Objective
Please update the listing, beginning at the line that has "Where should I" and stopping after the line that has "pyautogui.click(x=37, y=52)". Swap "screenshot" for "screen capture", keep everything else the same, and leave the pictures out.

Data lines

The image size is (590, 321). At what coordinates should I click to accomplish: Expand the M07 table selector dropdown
---
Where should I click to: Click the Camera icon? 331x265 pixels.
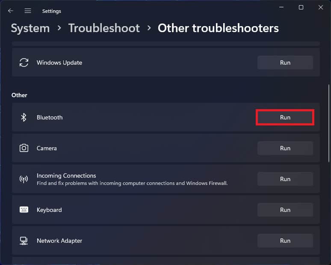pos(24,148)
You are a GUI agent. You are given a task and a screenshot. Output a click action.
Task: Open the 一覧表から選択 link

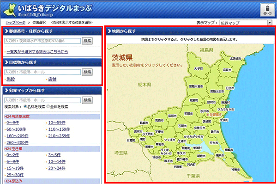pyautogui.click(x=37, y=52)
...
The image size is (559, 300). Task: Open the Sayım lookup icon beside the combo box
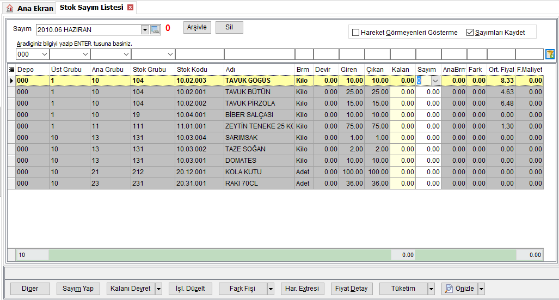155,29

Output of the task
Where should I click to: Click the Camera icon? 331x265 pixels.
pos(24,148)
You are a GUI agent. You are given a task and a screen capture. Output a click action.
Task: Open the 一覧表から選択 link

pyautogui.click(x=37, y=52)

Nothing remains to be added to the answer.